**Your instructions:** The tail of the records, from the line containing "Image resolution: width=1000" through the final line, should be printed exactly and on its own.

**Source material:**

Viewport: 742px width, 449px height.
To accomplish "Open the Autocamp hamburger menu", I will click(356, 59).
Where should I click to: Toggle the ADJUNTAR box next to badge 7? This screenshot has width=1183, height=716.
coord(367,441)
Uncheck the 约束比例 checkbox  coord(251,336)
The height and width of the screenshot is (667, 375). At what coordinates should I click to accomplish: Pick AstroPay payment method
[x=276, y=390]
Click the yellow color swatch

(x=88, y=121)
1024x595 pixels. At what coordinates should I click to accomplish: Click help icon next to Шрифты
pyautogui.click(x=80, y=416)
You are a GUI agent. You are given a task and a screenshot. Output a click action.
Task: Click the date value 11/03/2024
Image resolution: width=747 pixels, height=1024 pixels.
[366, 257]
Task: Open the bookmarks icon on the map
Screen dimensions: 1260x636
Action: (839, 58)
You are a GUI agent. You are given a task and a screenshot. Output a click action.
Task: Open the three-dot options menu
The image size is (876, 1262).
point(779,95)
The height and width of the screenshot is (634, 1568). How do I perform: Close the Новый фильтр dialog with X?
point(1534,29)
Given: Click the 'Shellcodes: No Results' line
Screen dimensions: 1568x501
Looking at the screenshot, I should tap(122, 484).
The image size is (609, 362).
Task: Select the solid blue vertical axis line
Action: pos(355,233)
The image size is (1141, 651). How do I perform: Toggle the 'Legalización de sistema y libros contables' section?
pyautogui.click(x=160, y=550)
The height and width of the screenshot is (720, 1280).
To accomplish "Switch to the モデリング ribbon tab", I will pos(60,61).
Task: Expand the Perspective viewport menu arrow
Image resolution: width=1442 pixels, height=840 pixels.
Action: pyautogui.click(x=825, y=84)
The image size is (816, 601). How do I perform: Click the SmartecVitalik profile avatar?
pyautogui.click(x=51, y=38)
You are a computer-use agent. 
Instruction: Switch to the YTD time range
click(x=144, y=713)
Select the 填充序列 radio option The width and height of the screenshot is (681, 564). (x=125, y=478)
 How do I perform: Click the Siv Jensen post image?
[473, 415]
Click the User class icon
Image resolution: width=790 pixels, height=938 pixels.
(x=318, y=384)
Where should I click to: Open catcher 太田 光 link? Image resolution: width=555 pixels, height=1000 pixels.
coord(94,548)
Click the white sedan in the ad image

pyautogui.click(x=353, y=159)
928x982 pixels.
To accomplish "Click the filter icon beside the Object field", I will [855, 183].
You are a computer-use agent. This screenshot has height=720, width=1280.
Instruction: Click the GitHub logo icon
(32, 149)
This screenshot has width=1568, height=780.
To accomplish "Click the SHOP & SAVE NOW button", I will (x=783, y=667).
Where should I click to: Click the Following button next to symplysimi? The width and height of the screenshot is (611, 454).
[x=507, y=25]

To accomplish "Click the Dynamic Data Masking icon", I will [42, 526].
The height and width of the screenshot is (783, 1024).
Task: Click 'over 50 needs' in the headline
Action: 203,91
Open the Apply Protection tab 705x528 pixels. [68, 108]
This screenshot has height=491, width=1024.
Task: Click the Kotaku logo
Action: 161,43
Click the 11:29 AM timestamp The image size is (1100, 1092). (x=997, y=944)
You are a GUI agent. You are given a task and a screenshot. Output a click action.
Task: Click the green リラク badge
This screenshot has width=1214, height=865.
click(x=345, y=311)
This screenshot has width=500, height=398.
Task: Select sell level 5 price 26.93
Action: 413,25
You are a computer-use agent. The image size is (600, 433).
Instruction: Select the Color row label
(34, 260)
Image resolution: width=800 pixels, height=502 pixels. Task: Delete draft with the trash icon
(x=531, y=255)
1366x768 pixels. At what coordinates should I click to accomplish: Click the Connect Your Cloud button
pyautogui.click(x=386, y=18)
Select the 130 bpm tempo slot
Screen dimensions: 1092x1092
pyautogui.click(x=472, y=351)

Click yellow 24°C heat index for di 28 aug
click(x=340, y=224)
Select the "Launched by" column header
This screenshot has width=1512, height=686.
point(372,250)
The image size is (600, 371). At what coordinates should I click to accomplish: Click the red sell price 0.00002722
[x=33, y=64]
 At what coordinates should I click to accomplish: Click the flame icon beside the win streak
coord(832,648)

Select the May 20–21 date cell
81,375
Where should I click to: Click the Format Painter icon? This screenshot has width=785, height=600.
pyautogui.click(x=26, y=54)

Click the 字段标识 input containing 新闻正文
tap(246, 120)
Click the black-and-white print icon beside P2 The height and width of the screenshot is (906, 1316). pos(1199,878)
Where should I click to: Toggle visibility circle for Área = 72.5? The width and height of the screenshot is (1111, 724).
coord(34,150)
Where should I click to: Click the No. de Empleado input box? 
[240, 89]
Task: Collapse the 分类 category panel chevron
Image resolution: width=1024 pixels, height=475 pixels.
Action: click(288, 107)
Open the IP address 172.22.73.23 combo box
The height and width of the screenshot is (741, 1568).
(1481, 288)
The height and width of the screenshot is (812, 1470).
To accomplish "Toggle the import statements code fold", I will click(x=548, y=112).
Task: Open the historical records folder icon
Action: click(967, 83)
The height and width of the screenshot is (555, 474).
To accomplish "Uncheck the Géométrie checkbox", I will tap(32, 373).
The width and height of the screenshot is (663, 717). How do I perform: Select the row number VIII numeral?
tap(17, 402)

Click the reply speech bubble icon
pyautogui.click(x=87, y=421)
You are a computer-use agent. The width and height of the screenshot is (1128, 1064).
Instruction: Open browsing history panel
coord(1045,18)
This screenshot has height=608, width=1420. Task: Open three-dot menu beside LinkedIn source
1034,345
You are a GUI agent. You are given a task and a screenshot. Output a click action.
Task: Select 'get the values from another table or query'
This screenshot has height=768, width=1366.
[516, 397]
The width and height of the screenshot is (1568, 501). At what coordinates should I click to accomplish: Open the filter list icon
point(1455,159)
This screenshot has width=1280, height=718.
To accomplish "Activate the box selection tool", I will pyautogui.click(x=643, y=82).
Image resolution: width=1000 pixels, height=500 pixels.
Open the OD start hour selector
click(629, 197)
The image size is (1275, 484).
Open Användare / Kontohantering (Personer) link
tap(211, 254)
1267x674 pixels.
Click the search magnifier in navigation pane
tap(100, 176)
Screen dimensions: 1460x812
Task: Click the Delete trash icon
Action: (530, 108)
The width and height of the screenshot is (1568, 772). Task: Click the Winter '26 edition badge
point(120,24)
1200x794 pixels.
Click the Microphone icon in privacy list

**Response to this task:**
Image resolution: width=1000 pixels, height=500 pixels.
Open the OD start hour selector
click(629, 197)
The image size is (1275, 484).
Open Användare / Kontohantering (Personer) link
tap(211, 254)
1267x674 pixels.
Click the search magnifier in navigation pane
tap(100, 176)
Screen dimensions: 1460x812
Task: Click the Delete trash icon
Action: (530, 108)
The width and height of the screenshot is (1568, 772). Task: Click the Winter '26 edition badge
point(120,24)
1200x794 pixels.
Click the Microphone icon in privacy list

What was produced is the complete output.